| What you need to do |
a – In the Havana travel account, what do the locals say is holding the big old cars together?
b – Write the next portion of the Havana travel account, beginning after its final sentence.

::: Selected passage

Photo by zedzap/Flickr CC
Hola! Our four days in Cuba for the Havana Bienal art exposition were, in an odd way, like a return to our childhoods. The cars in the streets were the kind that we learned to drive back in the '50s. Big old Buicks and Oldsmobiles being held together not by mechanics but, as the locals say, by "magicians" were prominent among the few cars in the most lightly trafficked city we have ever seen. No parking problems here--on most blocks no cars. At least there's hardly any congestion getting around, and little smog.
The bones of the city are elegant and European, but most buildings look like nothing has been done to them in 50 years--no paint, no repairs, courtyards without gardens. Frankly, the housing stock is a wreck. When you walk down the streets and look into buildings, you see mostly dark, empty caverns--retail stores are virtually non-existent. What would be fantastic waterfront locations elsewhere in the world are simply abandoned or in total disrepair. Still, Havana is a gorgeous city, right on the water, with the prospect of an exciting future.
We filled our short stay with walks around Old Havana (lots of churches and lovely squares), daiquiris at the Hemingway-made-famous Floridita, sitting at cafes while drinking beer from tall cylinders with containers of ice up the center, visits to artists' homes, plenty of Bienal exhibitions, and, naturally, eating.

::::::
::: Material shown

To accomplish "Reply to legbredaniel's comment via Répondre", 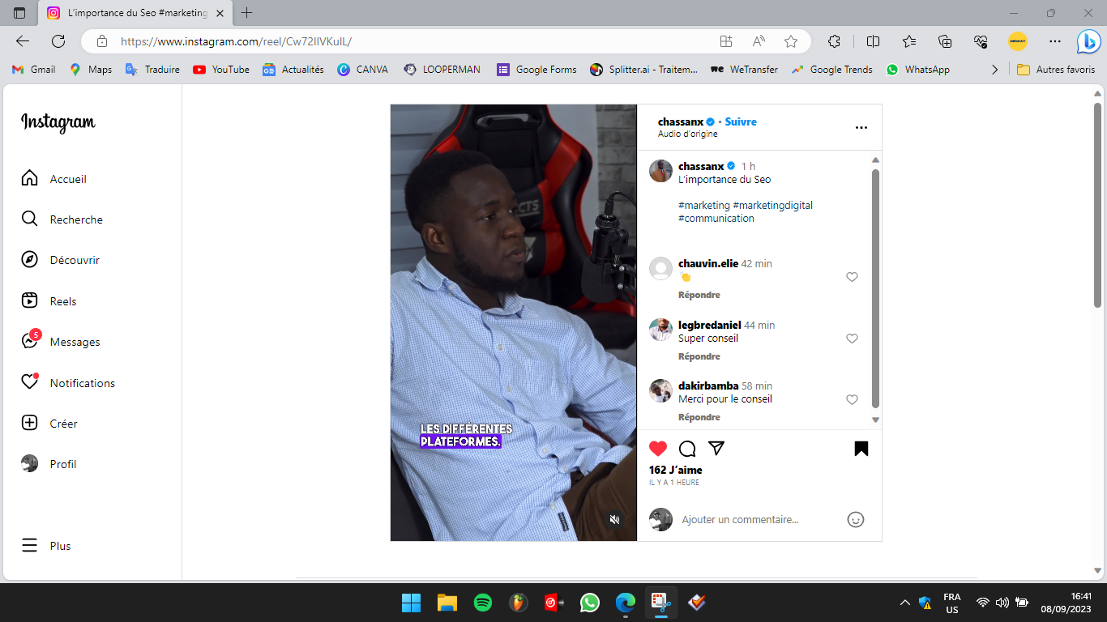I will click(x=699, y=356).
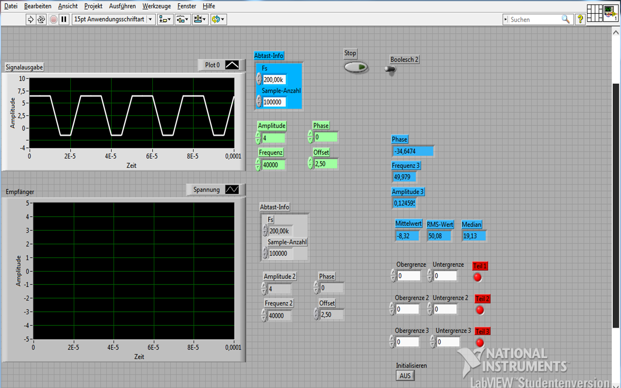Expand the Reorder dropdown in toolbar

[x=219, y=19]
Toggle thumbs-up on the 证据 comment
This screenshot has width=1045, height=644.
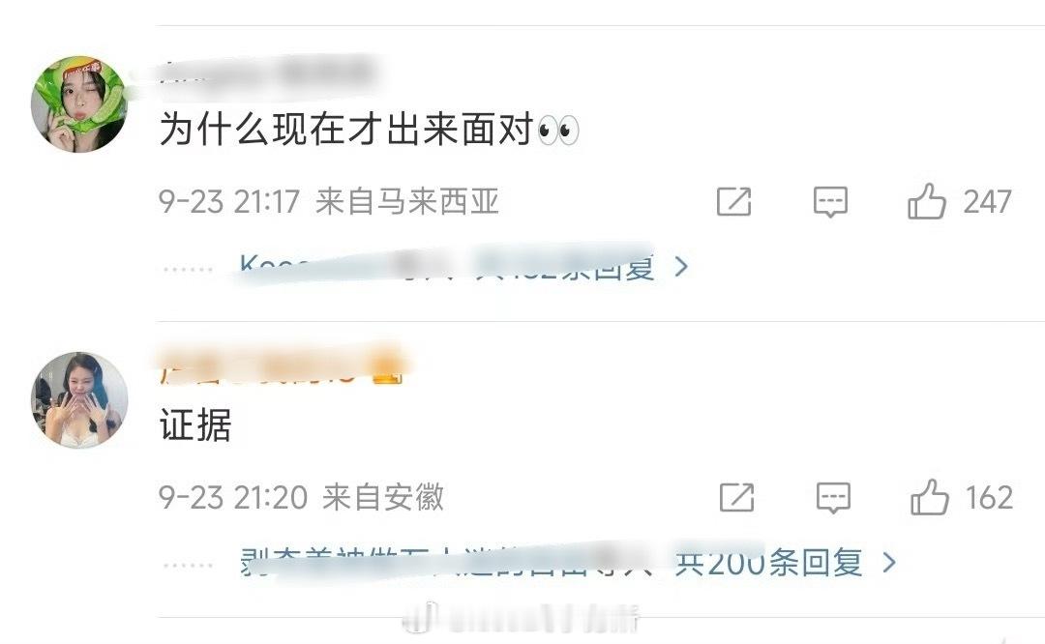(x=929, y=497)
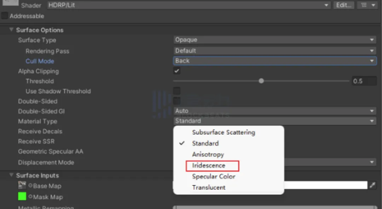The width and height of the screenshot is (382, 209).
Task: Click the object picker circle beside Mask Map
Action: [30, 197]
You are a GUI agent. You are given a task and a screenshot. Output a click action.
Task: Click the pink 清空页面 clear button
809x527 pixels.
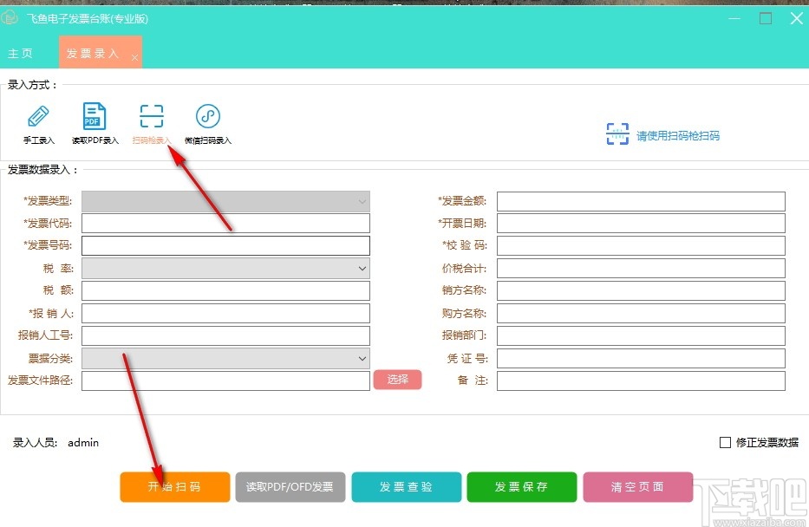pos(638,486)
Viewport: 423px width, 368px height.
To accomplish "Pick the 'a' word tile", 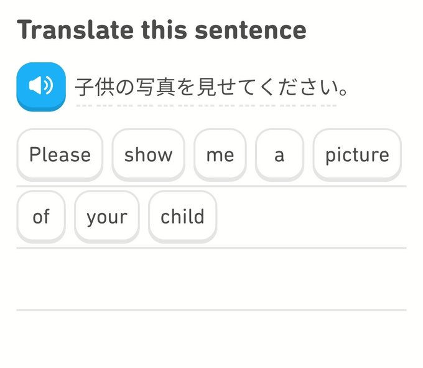I will point(279,154).
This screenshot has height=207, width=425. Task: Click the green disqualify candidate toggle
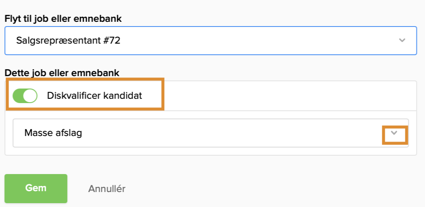(x=25, y=96)
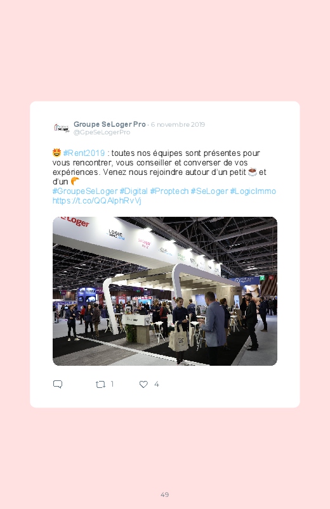Screen dimensions: 330x509
Task: Click the like count 4
Action: coord(156,384)
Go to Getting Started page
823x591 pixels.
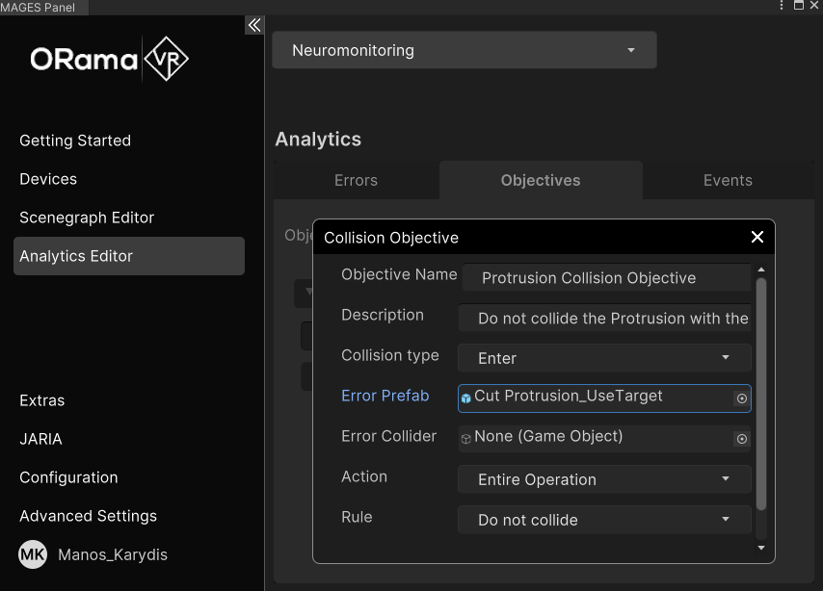pos(75,141)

::::::

| Results by task |
a – "Magicians," rather than mechanics.

b –
Cuba is still Communist, of course. But it doesn't feel like the Russia we visited in the '70s. In Havana we felt comfortable saying anything, and the locals were friendly, speaking to us freely about their lives and how they earned money. Sure, just about everybody works for the state, and we assume the state owns all the property; but people seem surprisingly happy (even though they still have rationing), and are planning for the future with universal optimism about Obama.
Copyright Nina and Tim Zagat
As for the art world, most artists we met through the Bienal were well established, with their prices tied to the world art markets. Artists who can sell a painting for $5,000 to $10,000 are among the richest people in the country.
In comparison, Cuban doctors and engineers generally earn $18 a month. They supplement their government incomes by moonlighting in any job where tips in CUCs (convertible currency worth 24 times the local pesos and complicated to exchange) are available. One doctor we met said he makes more money from tips as a waiter in one night than he does as a doctor in one month. On the other hand, we continually heard how good and available Cuban medical care and education are.
"The greatest achievements of Communism are health care, sports, and education. The greatest failures of Communism are breakfast, lunch, and dinner."
And what about the food? We expected to find exciting Cuban cuisine with dishes we've never had before. We didn't. What we ate pretty much boiled down to rice and beans and pork and chicken, with salad being "too risky." The best restaurant we visited was a relatively new Spanish place, Templete, which was attractive and fun. The best Cubano we had was at the great old hotel of Havana, the Nacionale, where we stayed--but it lacked the spicy tang of the best Cubanos we had tasted previously.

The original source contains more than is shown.